Carrasco obligó en 1994 a Menem a abolir el servicio militar; José Luis Cabezas, en 1997, a Menem a desistir de la re-reelección; Kosteki y Santillán, en 2002, a Duhalde a llamar a elecciones anticipadas; y Mariano Ferreyra –el militante del Partido Obrero asesinado por una patota de un gremio cercano al gobierno– le costó a Néstor Kirchner un disgusto que, según su hijo Máximo, le produjo el infarto por el que falleció siete días después.
Es que desaparecido/asesinado por fuerza de seguridad del Estado o por grupos cercanos al gobierno de turno es traducido en el inconsciente social como gobierno malo. “Macri, basura, vos sos la dictadura” no tiene explicación lógica, pero sí la tiene si se apela al lenguaje de condensación y desplazamiento, que es como los seres humanos procesamos las emociones en el inconsciente.
Los comunicadores que salen a confrontar repiten el error de Lopérfido de discutir el número de desaparecidos
Un gobierno como el actual, que ha dado muestras de desinterés por “el curro de los derechos humanos”, como lo definió el propio Macri, y que a la vez precisa que las fuerzas de seguridad tengan un protagonismo mayor en la lucha contra el delito, no debería esconder la cabeza como el ñandú ni tratar de escaparse del tema ignorándolo o mostrando desinterés sino todo lo contrario, sobreactuando ante el menor indicio de exceso de una fuerza de seguridad. Con la misma determinación con que lo hace cuando descubre que un policía de la Bonaerense y ahora de la Metropolitana es corrupto o está en connivencia con el delito.
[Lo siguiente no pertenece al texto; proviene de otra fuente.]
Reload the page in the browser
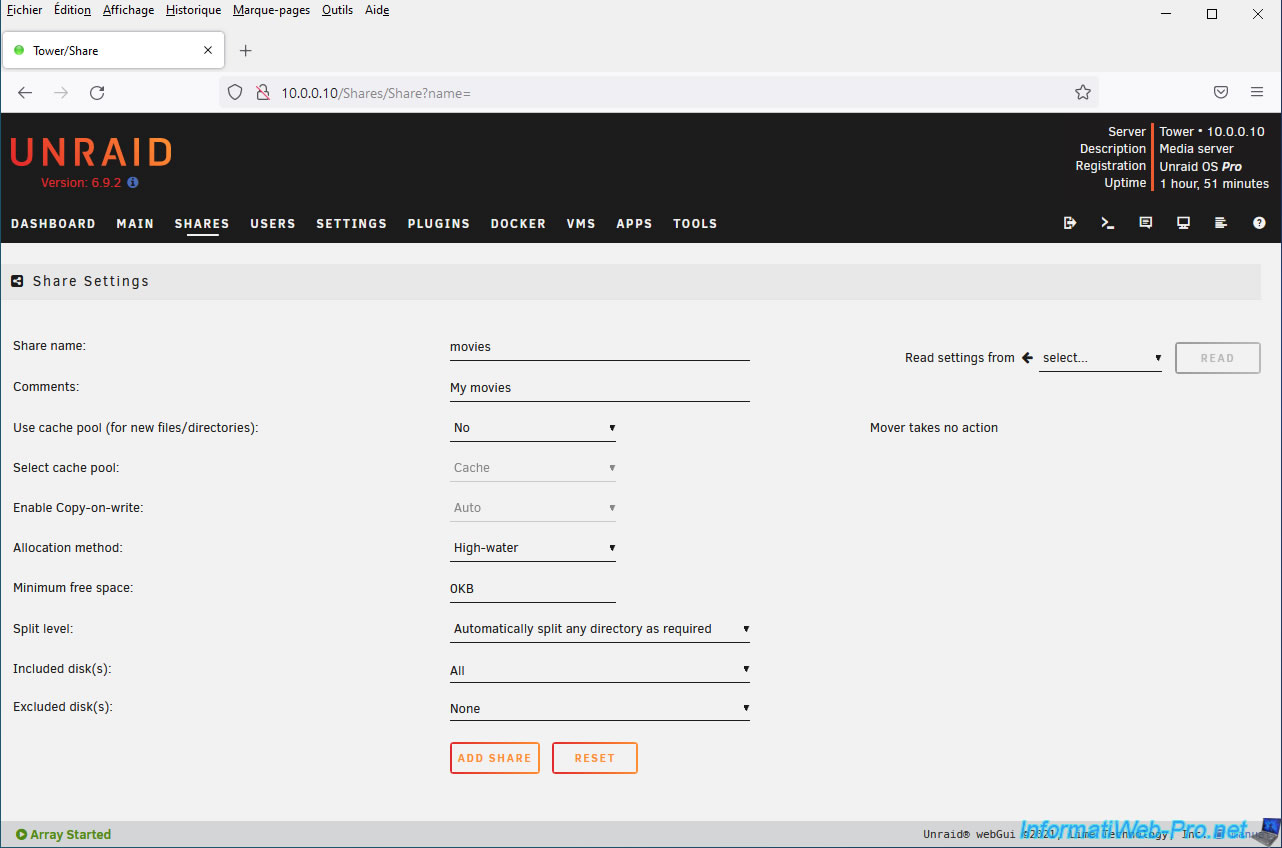 click(97, 92)
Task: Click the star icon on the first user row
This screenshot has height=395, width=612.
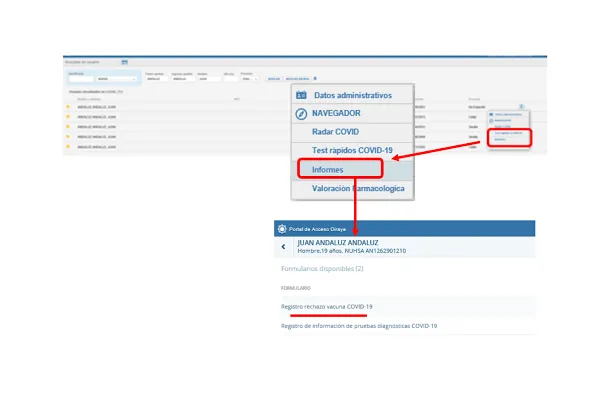Action: 68,107
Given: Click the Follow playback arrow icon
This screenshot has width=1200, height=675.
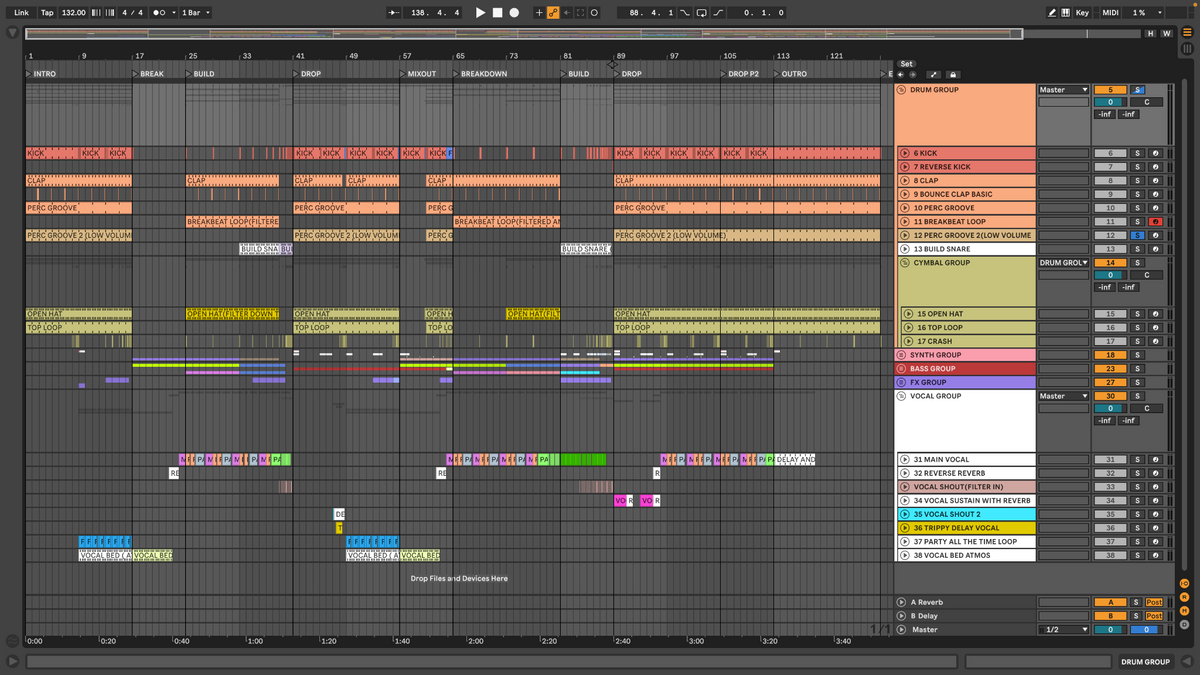Looking at the screenshot, I should click(x=393, y=12).

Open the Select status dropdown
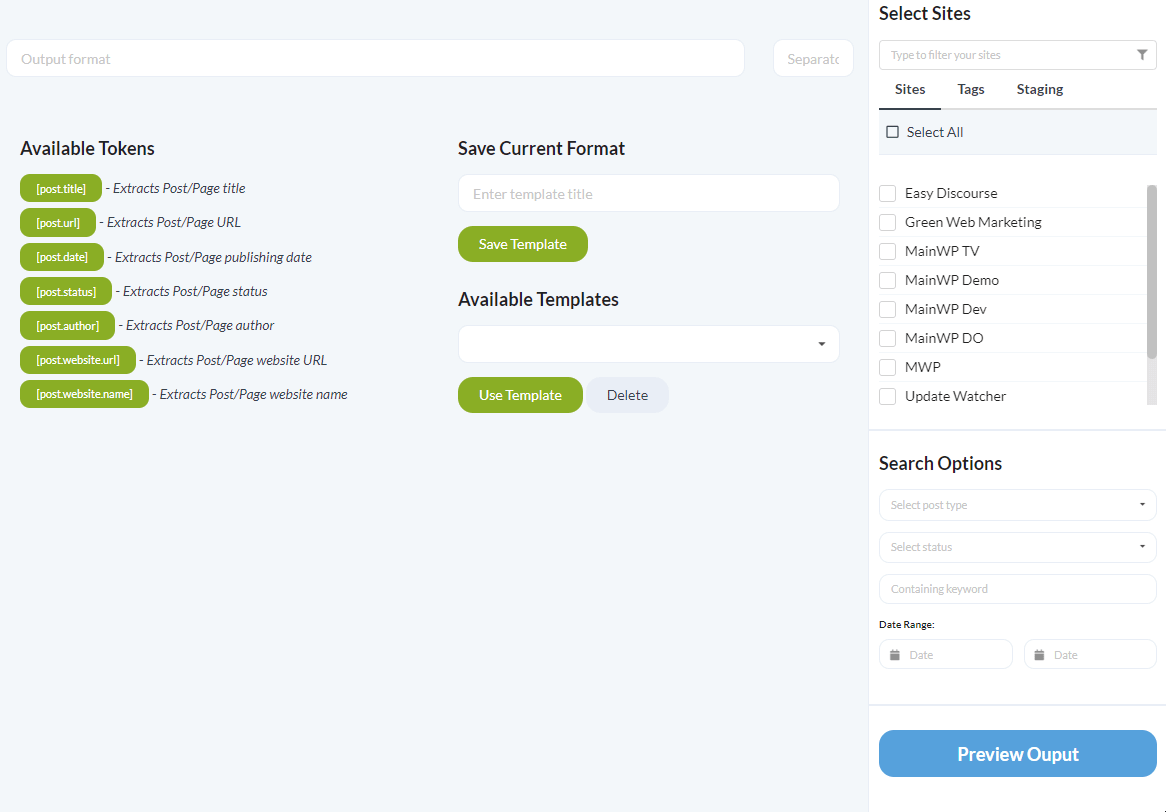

Es cierto que estamos en medio de una campaña electoral que agita los temas con fines políticos, pero el gobierno de Macri no debería olvidar que también contribuyó a su triunfo electoral en 2015 la justificada agitación política que generó la muerte del fiscal Nisman, sobre quien tampoco se pudo probar que haya sido asesinado, pero esa falta de pruebas contundentes no impidió que la enorme mayoría de la sociedad creyera que fue asesinado por quienes trabajaban o habían trabajado para el kirchnerismo.
El Gobierno necesita cambiar de estrategia incorporando el tema de los derechos humanos a su agenda, como lo hizo al sumar a las organizaciones sociales sin importarle que hayan sido kirchneristas. Negar el sentimiento que produce la lucha contra la dictadura es como si Alfonsín hubiera discontinuado el reclamo por las islas Malvinas aduciendo que habían sido usadas por Galtieri y la dictadura.